The wrinkle in his “let’s go back to work” push is that lots of people won’t comply. His base may take their cues from him on all things, including epidemiology, but everyone else will be watching figures like Fauci and Scott Gottlieb for their cues on when it’s safe to go out again. That’ll slow growth. Some governors will also find themselves in a terrible dilemma over whether to contradict the presidential signals on whether it’s safe to reopen. It may be easy for someone like Gavin Newsom, whose home state is solidly blue, to defy Trump and keep California locked down. But Republicans like Mike DeWine who grasp the threat may insist on a prolonged shutdown. And Ron DeSantis might be truly stuck, torn between MAGA fans who want things reopened because Trump says things are more or less cool now and doctors who are screaming at him that it’ll be a cataclysm for the elderly to have people out and about spreading infection.
What if most governors just ignore Trump and maintain the lockdowns in the name of public health? If they do, what will Congress say when it comes time for a new fiscal relief package for residents of states where the shutdowns persist?
I sense from some of the grumbling online about Anthony Fauci today that he’s being set up as the fall guy in MAGAworld for the protracted economic pain. Fauci didn’t help himself by giving an interview recently in which he dared to suggest that our president often says things that are “unhelpful” (“I can’t jump in front of the microphone and push him down”). But before we blame this week’s unemployment numbers on him, let’s please note that there’s virtual unanimity among doctors and other experts that aggressive social distancing is the right move — including Trump’s own former head advisor on pandemics:
The strategy was developed carefully in 2005-2007. It considered economic and social costs and contemplated a targeted, layered mitigation approach that would be implemented in a staggered fashion where and when needed. That was the initial conception, and it remains sound.
— Thomas P. Bossert (@TomBossert) March 23, 2020
Accepting an unmitigated spread was not a credible or even practical option.
— Thomas P. Bossert (@TomBossert) March 23, 2020
In hot spots, the containment effort ahead will require different testing, isolation, and quarantine standards in highly seeded areas. The deescalation and slow return effort will require serious contact tracing, testing capacity, and ideally a serological blood test.
— Thomas P. Bossert (@TomBossert) March 23, 2020
That said, this is a balance. We must release the clamp on our economy, objectively speaking. The trick will be doing it carefully and in different degrees depending on the locality.
— Thomas P. Bossert (@TomBossert) March 23, 2020
I continue not to understand what the “let’s get back to work” people imagine will happen to the economy if Trump starts relaxing restrictions next week. There’ll be an initial surge on Wall Street, hiring will restart, and then … what? What happens to the Dow and to GDP as the illness spreads and starts taking people out?

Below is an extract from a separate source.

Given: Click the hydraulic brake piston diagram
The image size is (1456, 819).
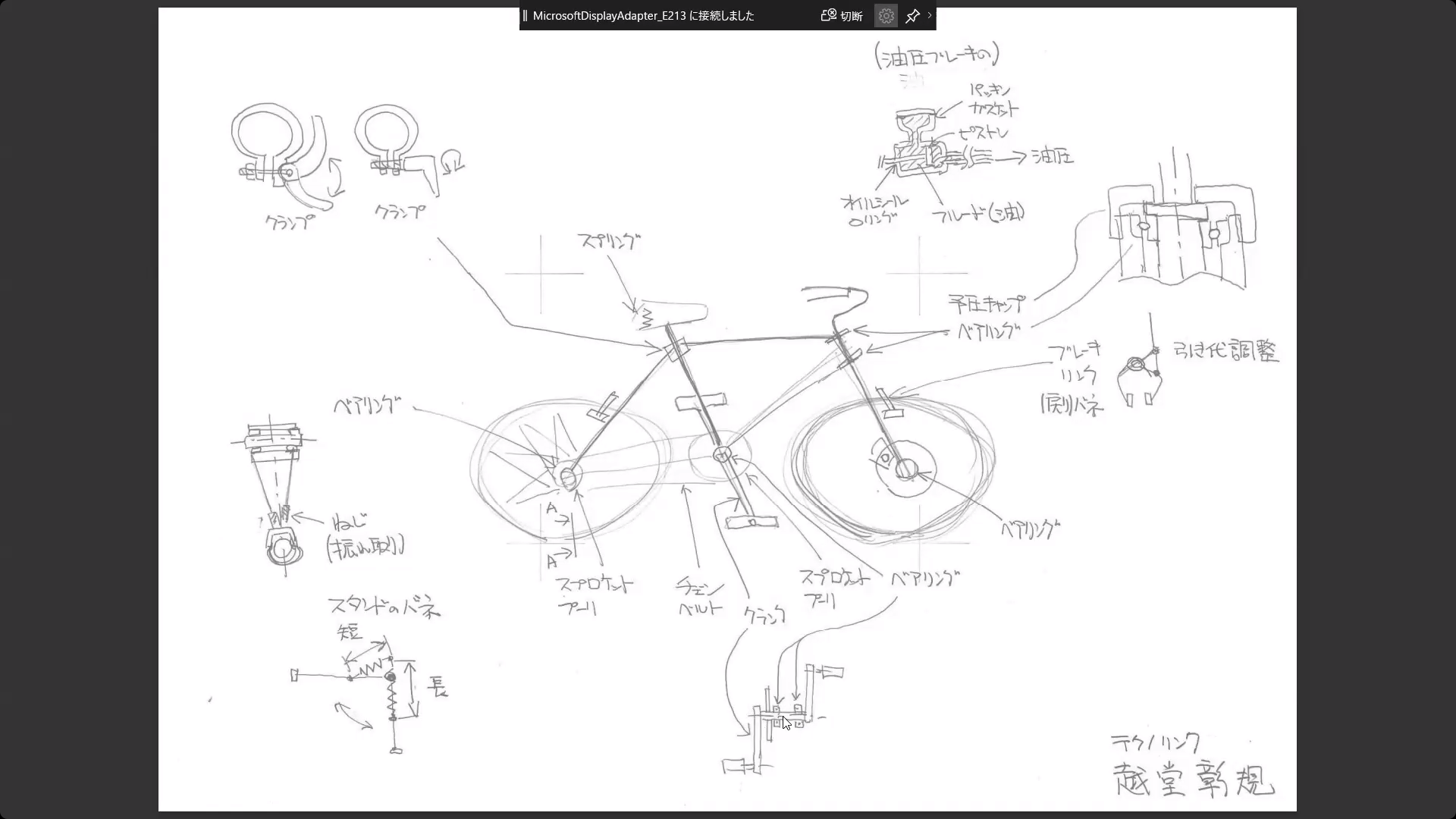Looking at the screenshot, I should coord(916,144).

What’s the “let’s get back to work” solution when millions are too sick to physically go back to the job? And I don’t just mean office workers. I mean cops.
But yeah, of course we can’t stay in a deep freeze forever. That’s why boosting detection in the form of more testing, urgently, is so important. Exit quotation from this depressing Times piece: “If it were possible to wave a magic wand and make all Americans freeze in place for 14 days while sitting six feet apart, epidemiologists say, the whole epidemic would sputter to a halt.” Good luck with that.
“If you are irresponsible enough to think that you don’t mind if you get the flu, remember it’s not about you – it’s about everybody else.”